■ **TASK TO COMPLETE**
Reproduce every one of the items below word for word, with no changes.

■ **PROVIDED RECORDS**

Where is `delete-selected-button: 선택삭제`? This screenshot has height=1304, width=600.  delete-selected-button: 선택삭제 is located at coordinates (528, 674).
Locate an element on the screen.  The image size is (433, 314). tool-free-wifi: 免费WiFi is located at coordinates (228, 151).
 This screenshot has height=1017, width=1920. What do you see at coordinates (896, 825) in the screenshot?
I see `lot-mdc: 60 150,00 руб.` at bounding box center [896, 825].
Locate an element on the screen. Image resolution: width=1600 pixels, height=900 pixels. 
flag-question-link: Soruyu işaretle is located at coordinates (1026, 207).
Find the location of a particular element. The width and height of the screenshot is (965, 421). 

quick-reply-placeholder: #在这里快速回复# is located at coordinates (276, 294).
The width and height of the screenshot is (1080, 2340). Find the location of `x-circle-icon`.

■ **SOLUTION**
Where is `delete-selected-button: 선택삭제`? This screenshot has height=1304, width=600.  delete-selected-button: 선택삭제 is located at coordinates (528, 674).
Locate an element on the screen.  The image size is (433, 314). tool-free-wifi: 免费WiFi is located at coordinates (228, 151).
 This screenshot has height=1017, width=1920. What do you see at coordinates (896, 825) in the screenshot?
I see `lot-mdc: 60 150,00 руб.` at bounding box center [896, 825].
Locate an element on the screen. Image resolution: width=1600 pixels, height=900 pixels. 
flag-question-link: Soruyu işaretle is located at coordinates (1026, 207).
Find the location of a particular element. The width and height of the screenshot is (965, 421). 

quick-reply-placeholder: #在这里快速回复# is located at coordinates (276, 294).
The width and height of the screenshot is (1080, 2340). Find the location of `x-circle-icon`.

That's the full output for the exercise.